→ Task item: When you copy the records, keep every word exact and leave the pictures out.

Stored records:
=== Section Start ===
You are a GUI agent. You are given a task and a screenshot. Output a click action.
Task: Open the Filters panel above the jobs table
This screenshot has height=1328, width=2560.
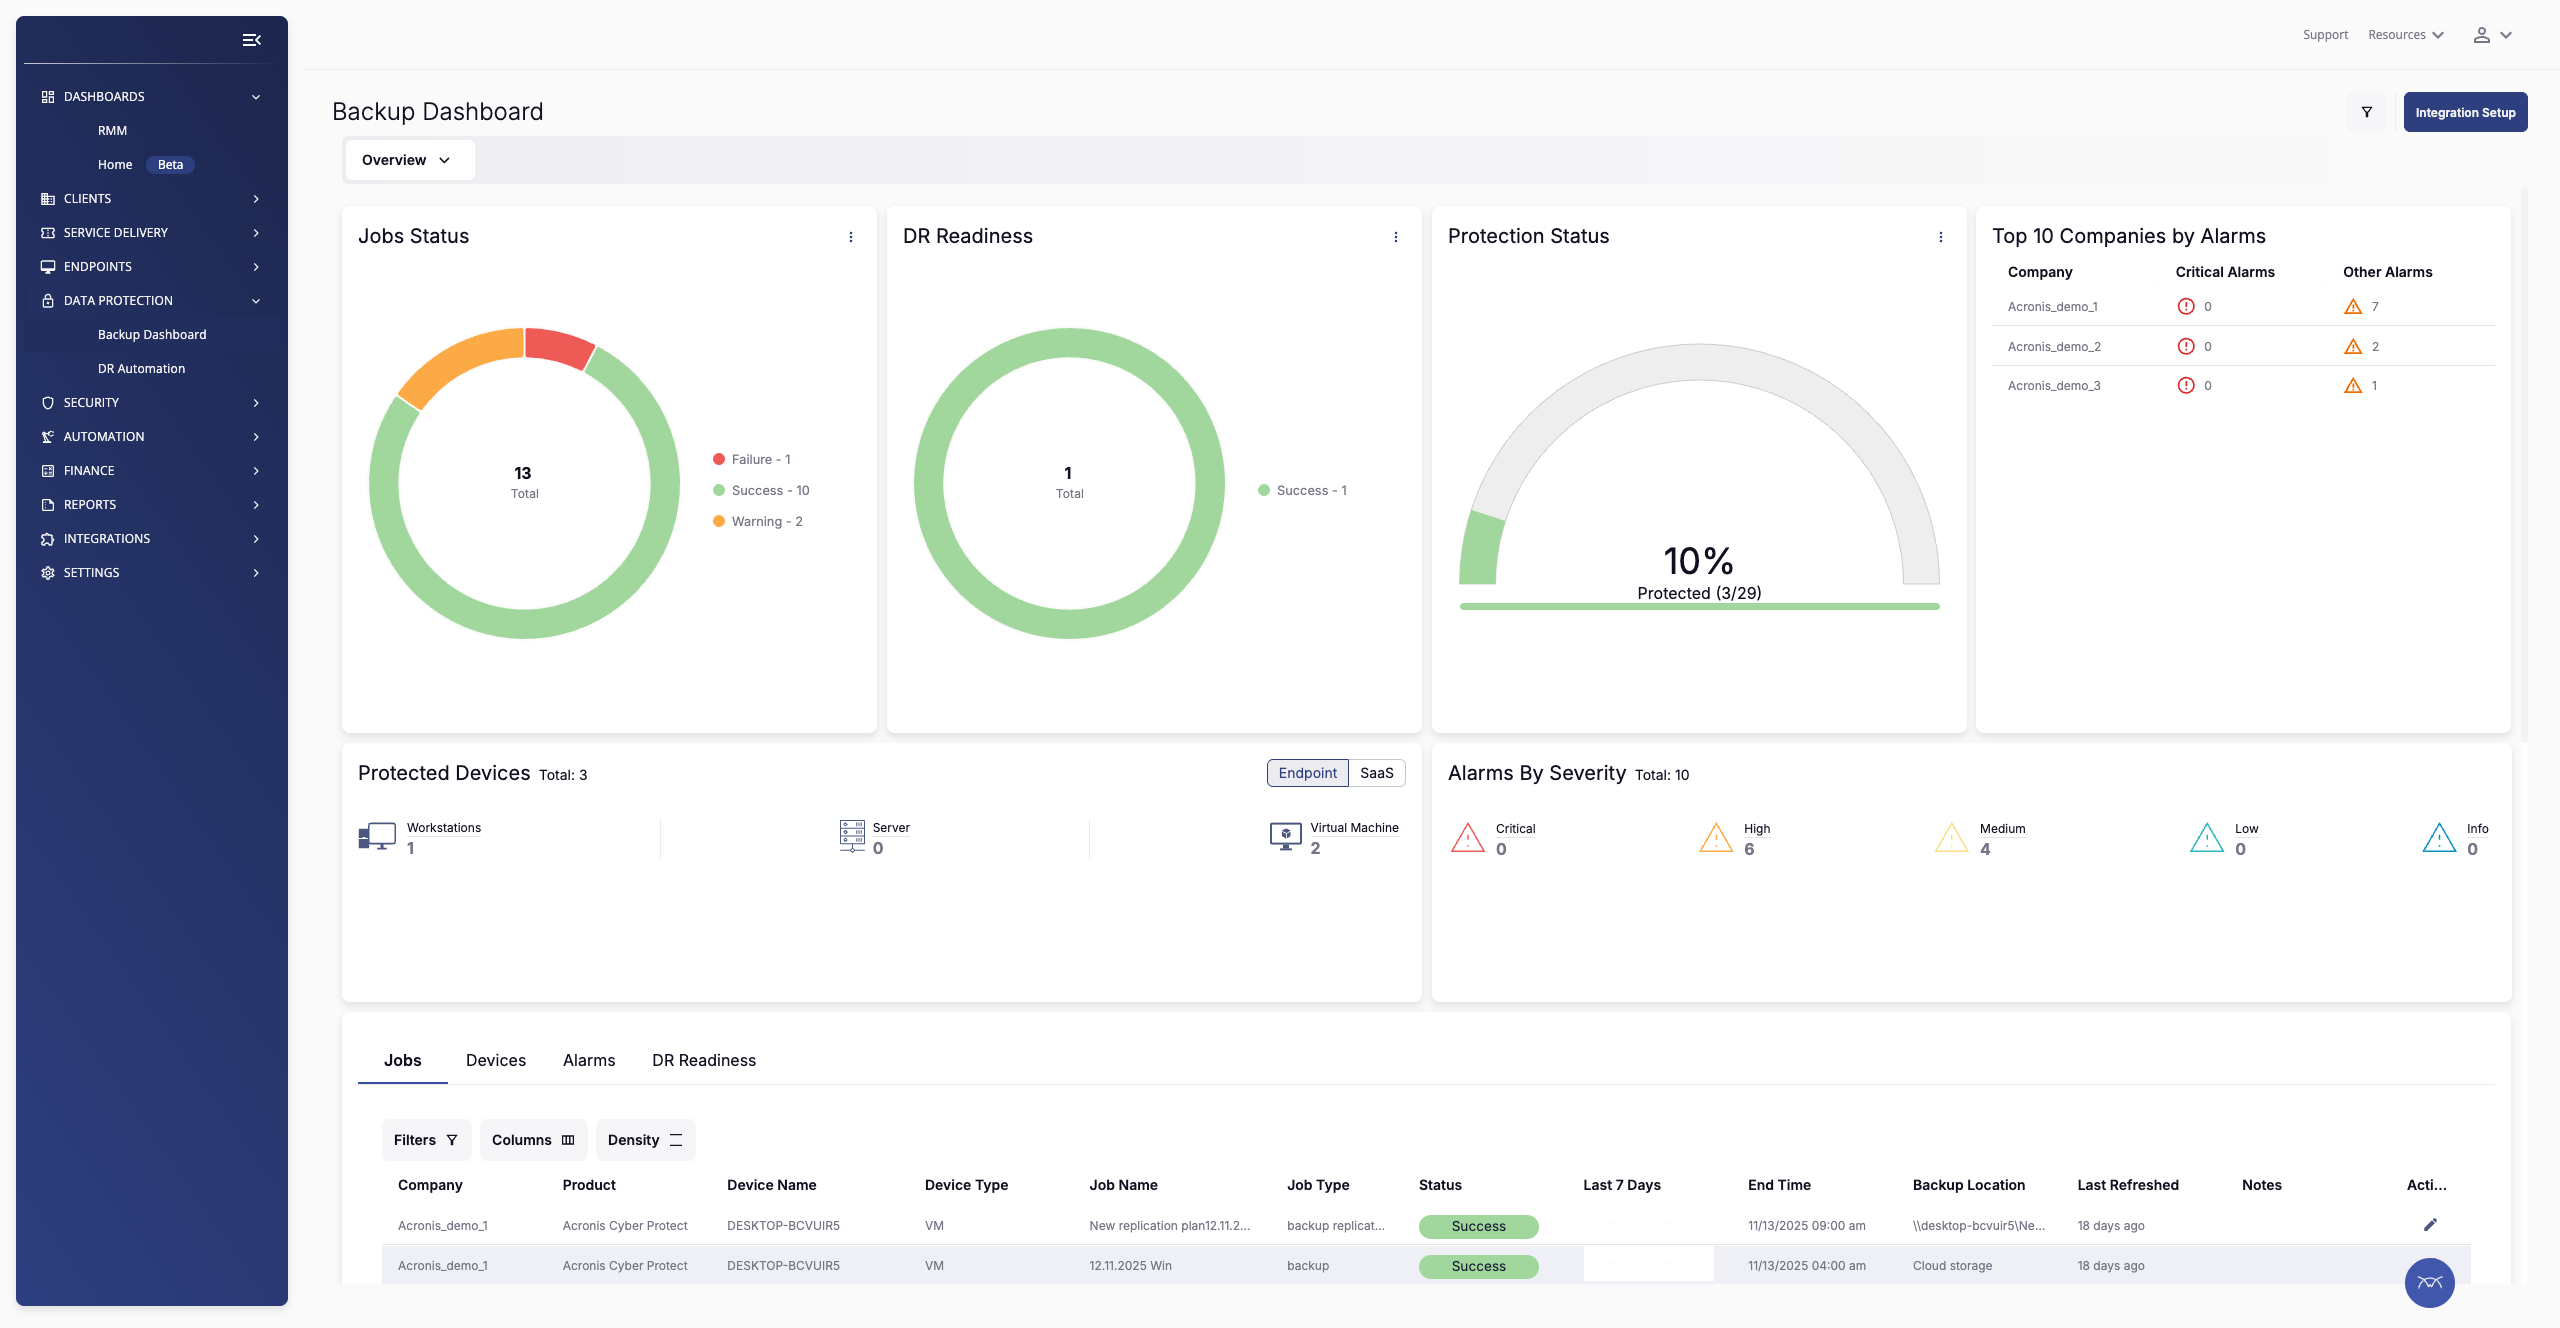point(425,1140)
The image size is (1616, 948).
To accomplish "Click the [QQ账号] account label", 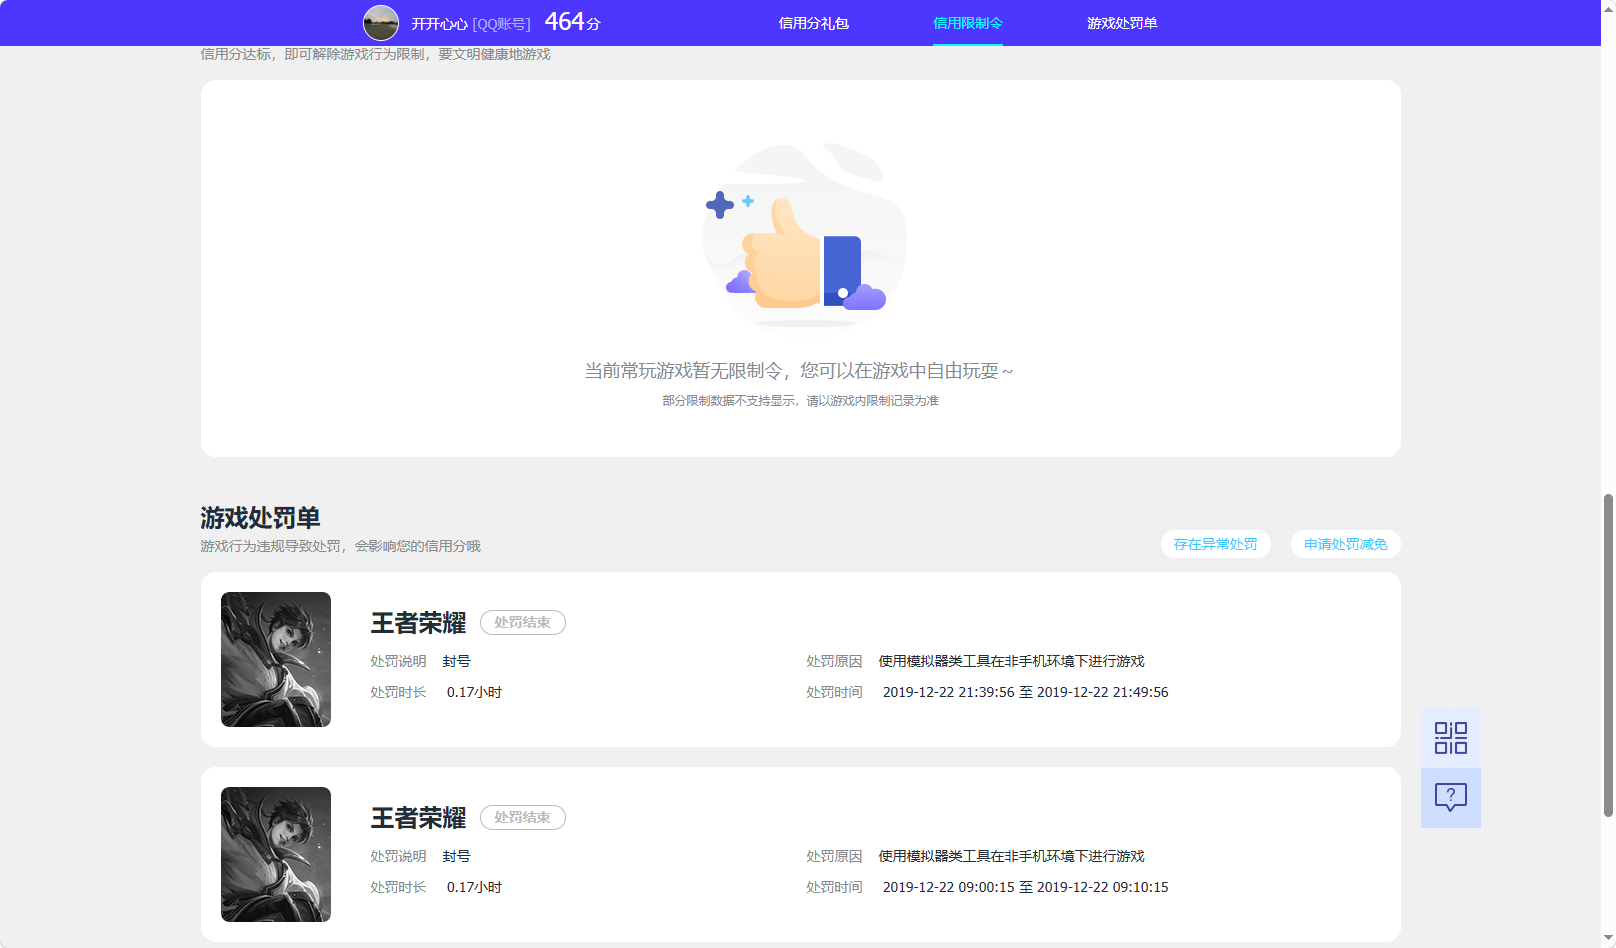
=== Section End ===
→ Result for this exercise:
You are a GUI agent. You are given a task and a screenshot. Output a click action.
Task: Open the Filters panel above the jobs table
This screenshot has height=1328, width=2560.
point(425,1140)
The image size is (1616, 948).
To accomplish "Click the [QQ账号] account label", 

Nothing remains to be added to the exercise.